After the church service, we drove to Home Depot to grab a pick-up order. Just a couple hoses to replace the ones I accidentally left at the old house during the move, and two seed trays for growing flowers. The family all hopped in the car for our first outing in several days. The kids enjoyed the nice 30 minute drive, but my wife and I saw things a little differently.

Although there were still cars on the road, there weren't nearly as many. Parking lots stood either empty or with just a few employee cars.

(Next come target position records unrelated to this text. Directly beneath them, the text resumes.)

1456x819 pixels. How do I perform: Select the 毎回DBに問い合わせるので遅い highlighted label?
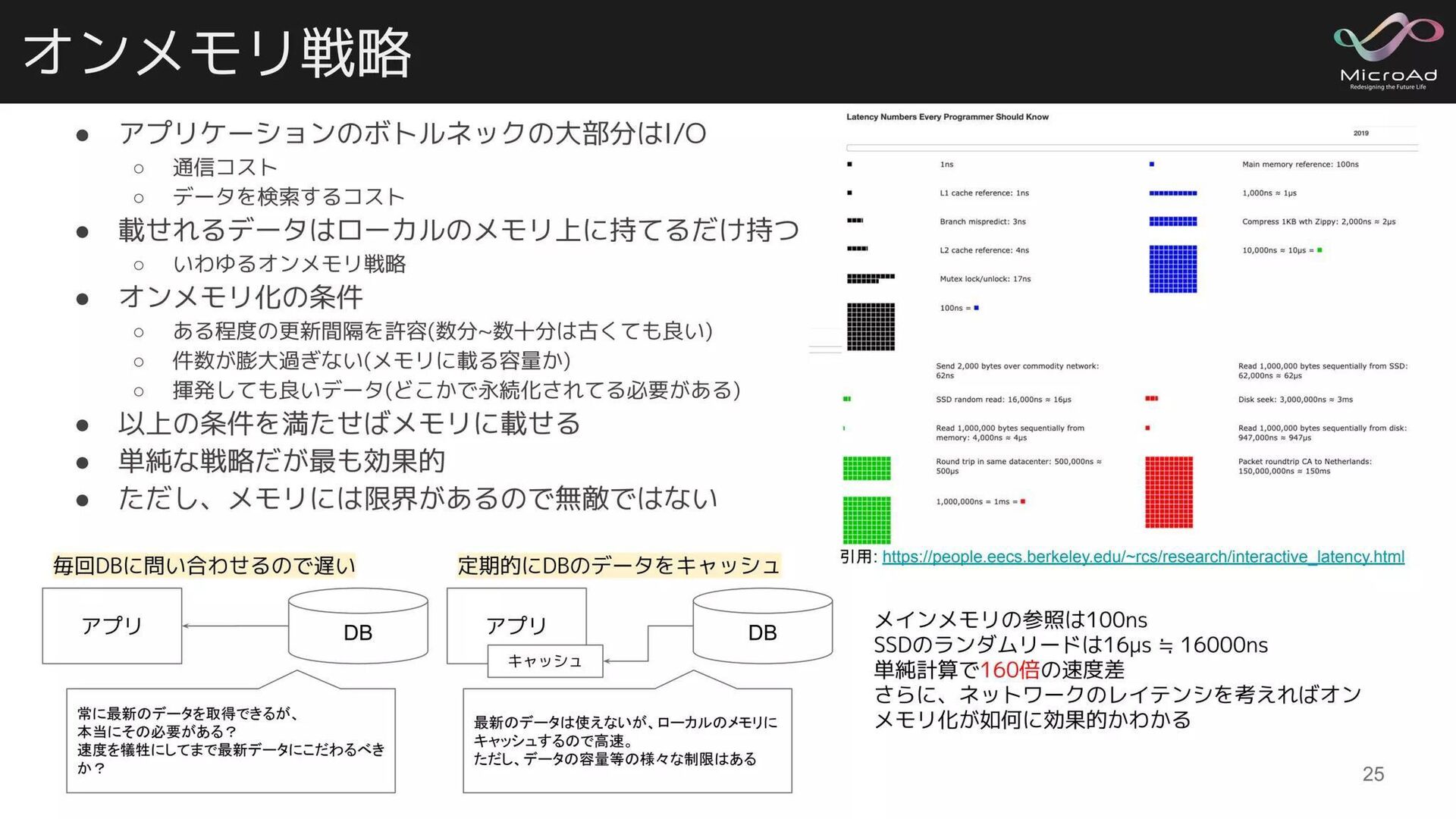204,566
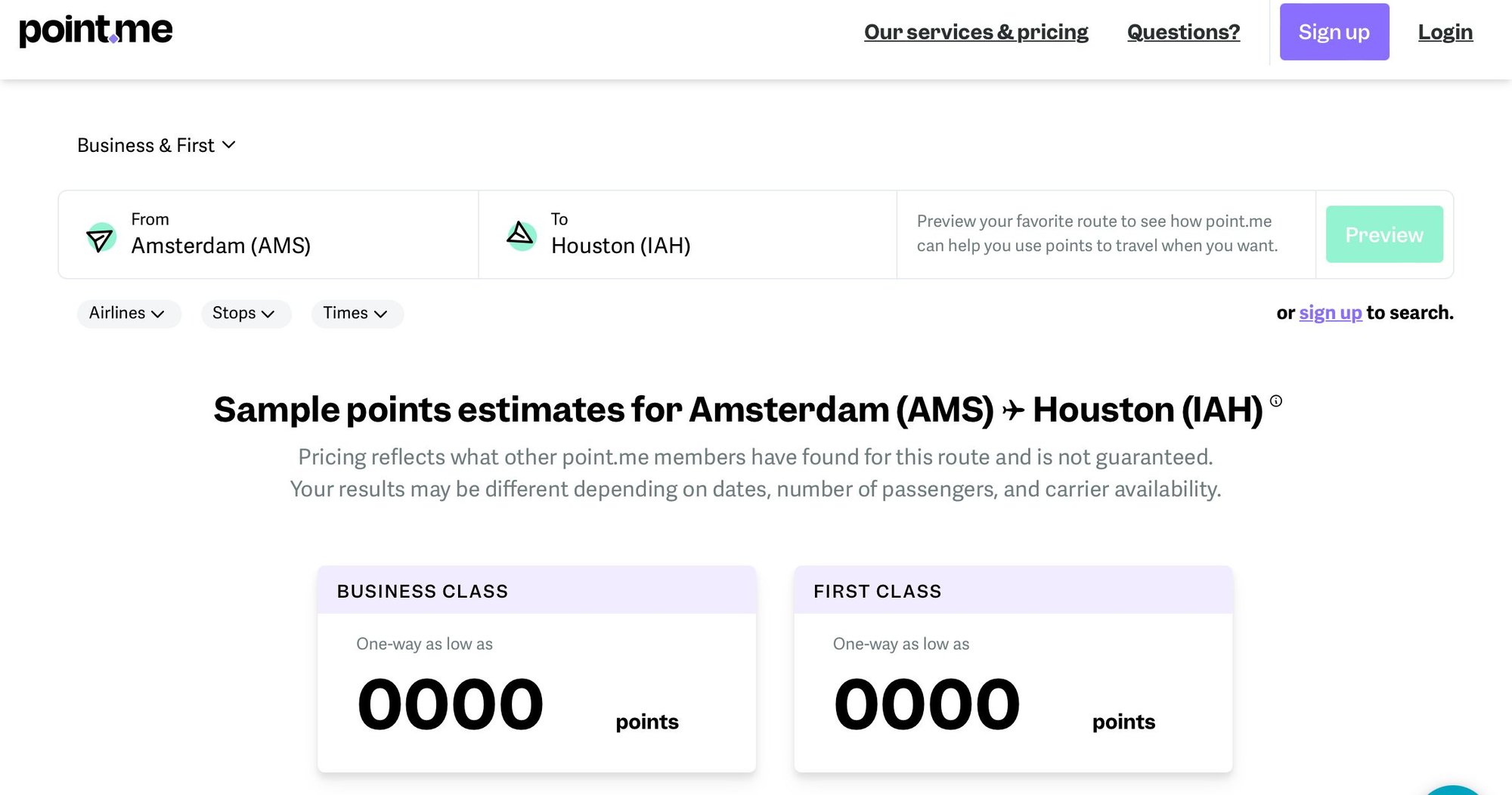
Task: Click the info icon after Houston (IAH) heading
Action: [x=1276, y=401]
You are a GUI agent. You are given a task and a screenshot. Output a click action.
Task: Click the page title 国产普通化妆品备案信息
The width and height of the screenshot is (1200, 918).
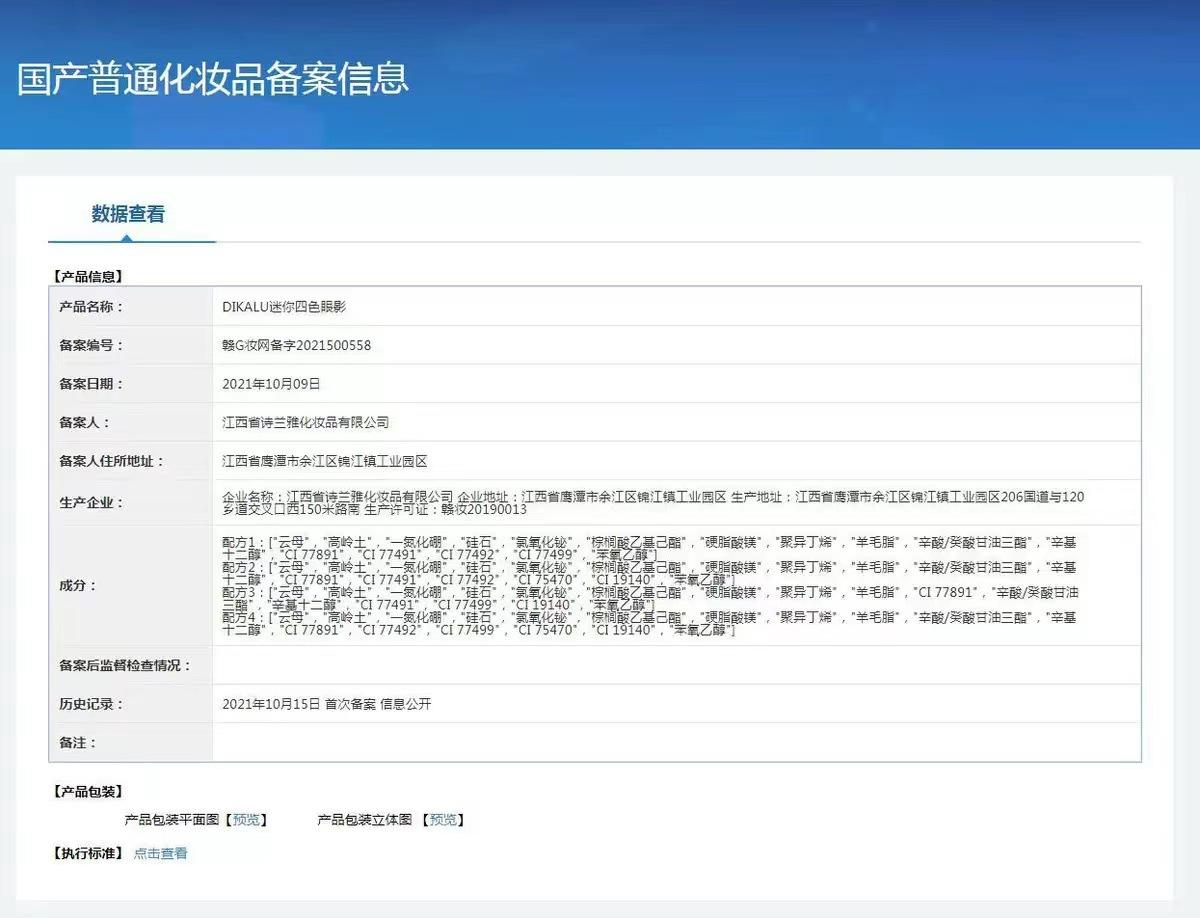(x=213, y=78)
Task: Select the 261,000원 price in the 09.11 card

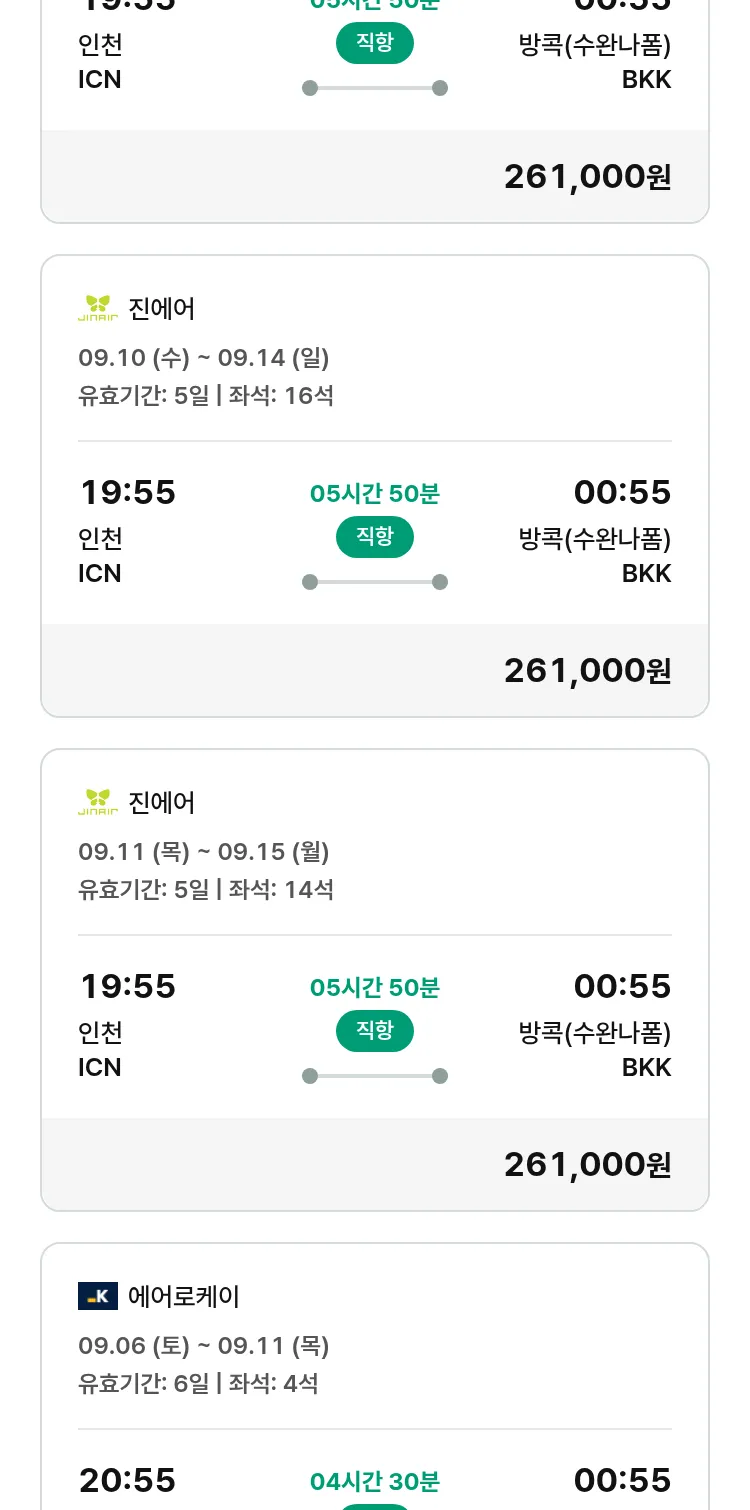Action: (x=587, y=1164)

We passed at least four speed traps, which made it seem as though the police officers didn't have much else to do. A digital billboard read "STAY AT HOME ORDER IN EFFECT" in big red letters, making me feel a little guilty for going out to get a few trivial items.

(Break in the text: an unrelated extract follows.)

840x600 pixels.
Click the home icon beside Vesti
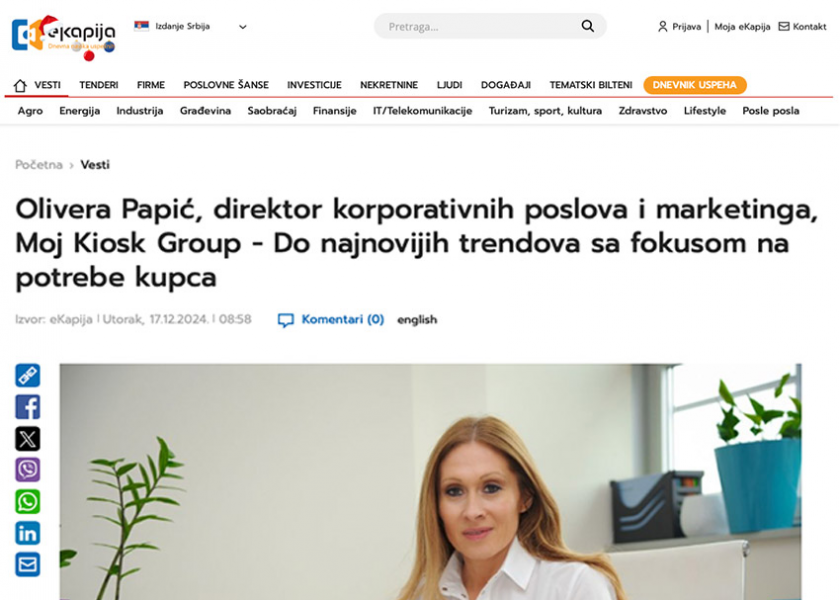tap(20, 85)
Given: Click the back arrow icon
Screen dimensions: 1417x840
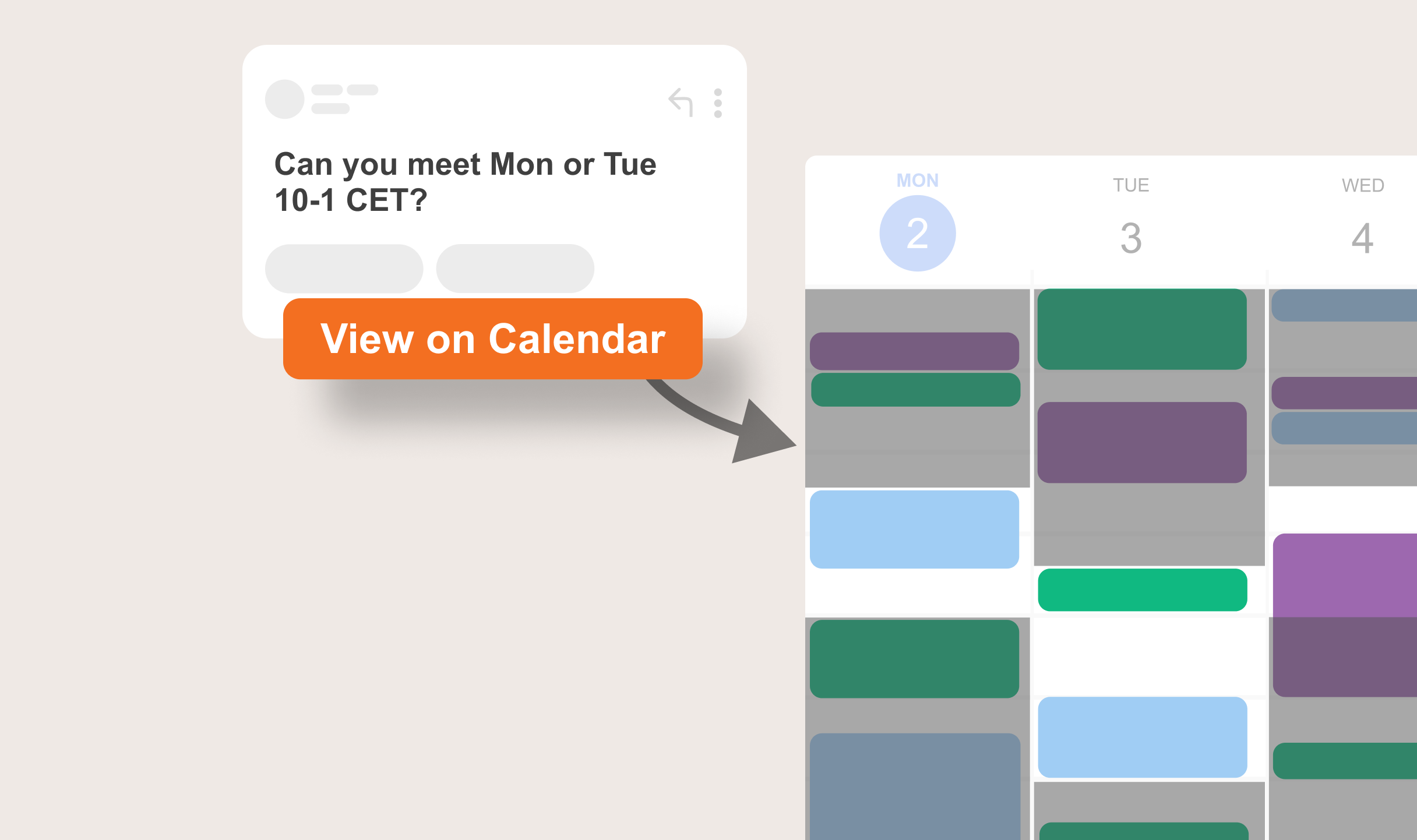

As we passed a nursing home, my wife pointed out a few people outside talking through windows to their loved ones.

Our new house has a ton of big beautiful windows that let in a lot of natural light.

"What if people start stealing and hoarding? We have so many windows that would be so easy to break," I confided my fear to my wife one evening. What seemed like a pro when we put an offer on the house suddenly felt like a con.

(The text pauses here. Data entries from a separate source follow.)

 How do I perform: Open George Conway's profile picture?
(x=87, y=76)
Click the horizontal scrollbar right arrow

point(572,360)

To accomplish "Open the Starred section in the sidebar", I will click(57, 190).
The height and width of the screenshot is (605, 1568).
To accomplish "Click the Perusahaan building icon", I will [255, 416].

"Please," she responded, "Not in front of the kids. Let's talk about it later."

We didn't.

We arrived at Home Depot, and I left the family in the van to go pick up our order. I was a little worried that there wasn't curb-side pickup, but I reminded myself that I just need to stay six feet away from everyone. I walked past a couple shopping carts, with a sign beside them that said "SANITIZED CARTS", and into the store.

I walked over to the pickup counter and got in line behind three other customers, all of us awkwardly standing fifteen feet apart. Red tape on the ground marked where the second in line needs to stand so that they are six feet away from the customer being served. Every five minutes, a voice on the PA also reminded us to employ social distancing measures.

When it was finally my turn, I walked up and told the employee my name for the order. As I waited for her to confirm things, I leaned on the wall of cardboard boxes in front of the counter. Noticing that the boxes were empty and not wanting to crush them, I stood back up. It then occurred to me that these boxes were a makeshift 6 foot barrier between the employee and customer.

The employee walked away and disappeared into the rental area, which had been converted into a holding area for pick-up orders. I heard a fridge door shut behind me, and turned around to see a teenage girl walking away, drink in hand, from the drink cooler that's only two feet away from me. To prevent anyone else getting that close to me, I moved away from the cooler. The kind employee filled a cart up with my items, and with a smile told me that I'm all ready to go.

"Stay safe!" she said.

Returning to the car, my wife jumped out with a spray can of disinfectant and a bottle of hand sanitizer. She started spraying our purchases down, while I sanitized my hands. Then we packed everything in the trunk and headed out.

Later on, we got home and sent the kids outside to play. I started cleaning the dishes while drinking an early afternoon beer, and everything began to feel normal. I turned on the latest Radiolab episode to keep me company and Jad Abumrad started explaining the numbers surrounding COVID-19.

I looked over at our windows and started thinking about how many 4x8 plywood boards I would need to cover them all. Then it dawned on me, nobody would want to break into a house that possibly has coronavirus.

It feels like I'm writing a short science fiction story from a story prompt, but this is our current reality. Some people, including some government officials, are saying that this will all be over quickly, but they're ignoring the numbers and their reality. This might be the new normal for a while.